* [Что требуется]:
Оформите строки всех записей ниже в виде нумерованного списка, пропустив пустые строки. Изображения в ответ не включайте.

+++ Материалы упражнения +++

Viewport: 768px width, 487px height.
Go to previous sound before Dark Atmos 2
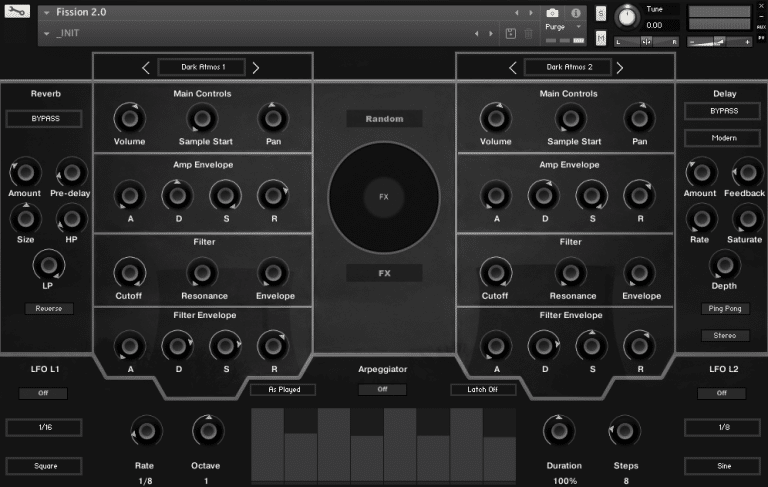coord(513,68)
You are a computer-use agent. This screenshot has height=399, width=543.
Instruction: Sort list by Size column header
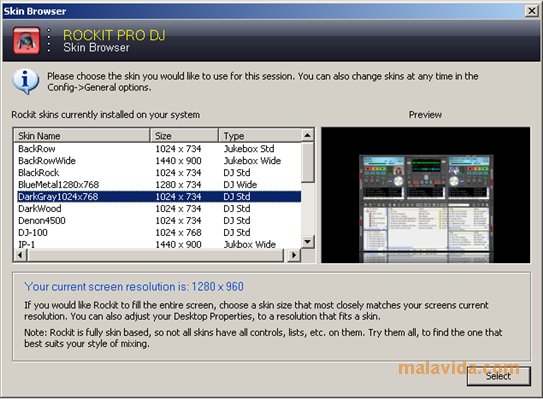184,135
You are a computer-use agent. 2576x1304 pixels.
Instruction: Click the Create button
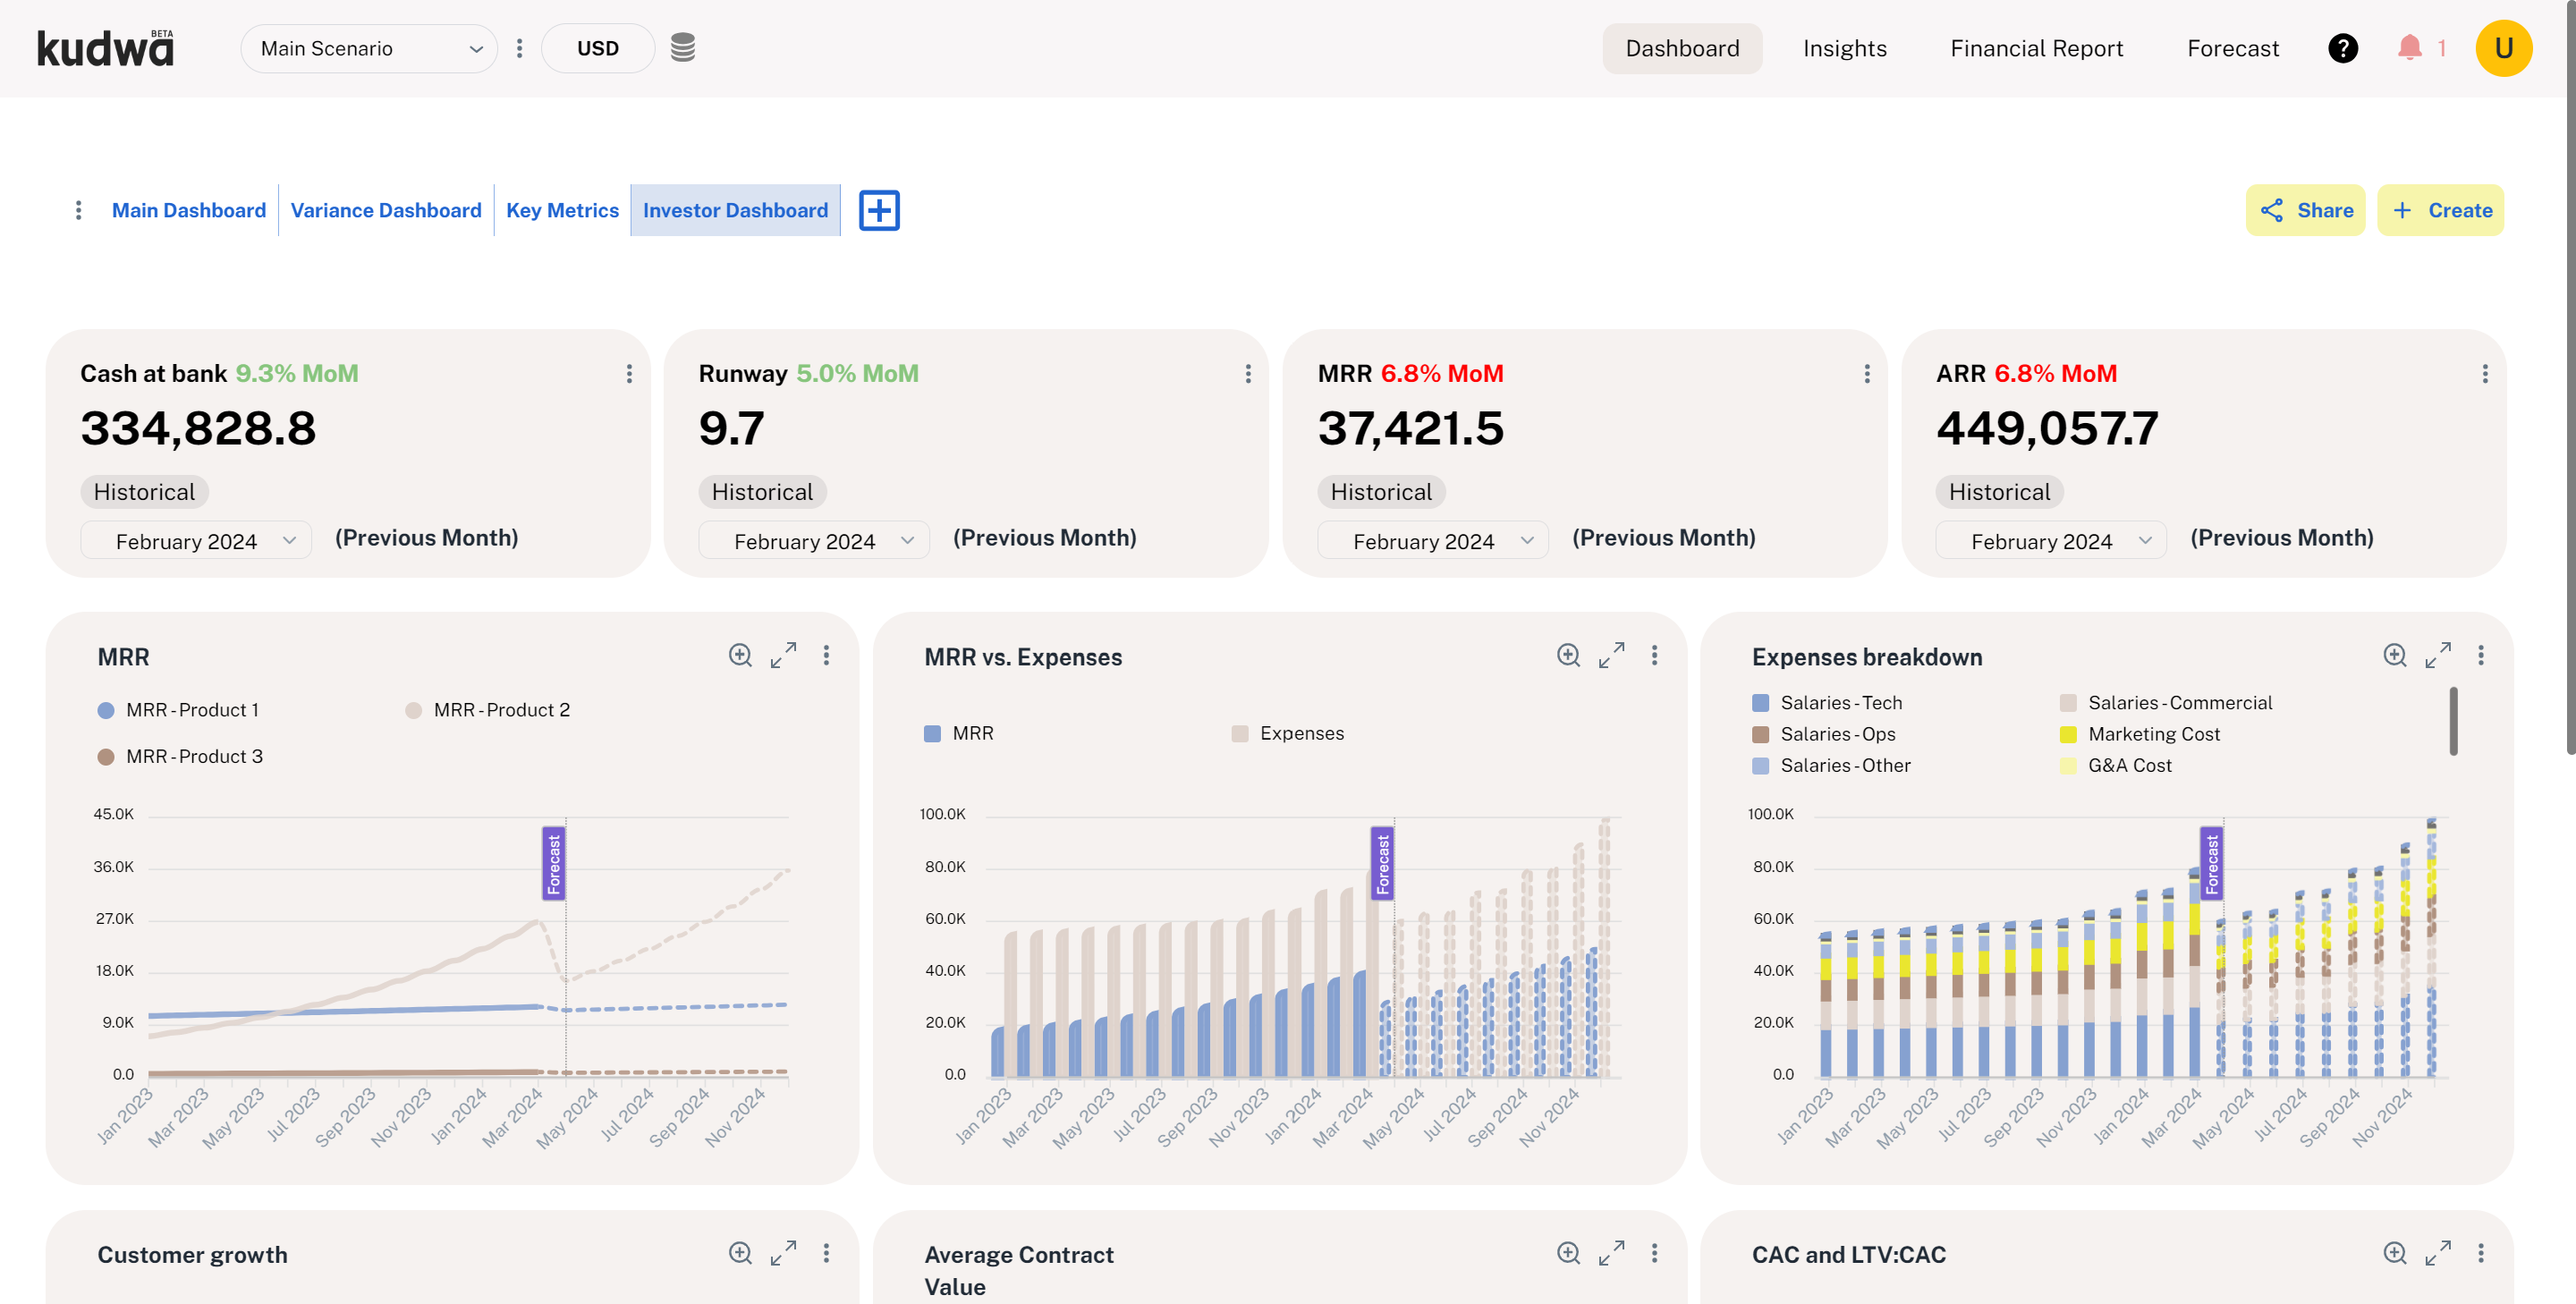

+++

* [Ответ ниже]:
1. Viewport: 768px width, 487px height.
2. Go to previous sound before Dark Atmos 2
3. coord(513,68)
4. You are a computer-use agent. This screenshot has height=399, width=543.
5. Instruction: Sort list by Size column header
6. 184,135
7. You are a computer-use agent. 2576x1304 pixels.
8. Instruction: Click the Create button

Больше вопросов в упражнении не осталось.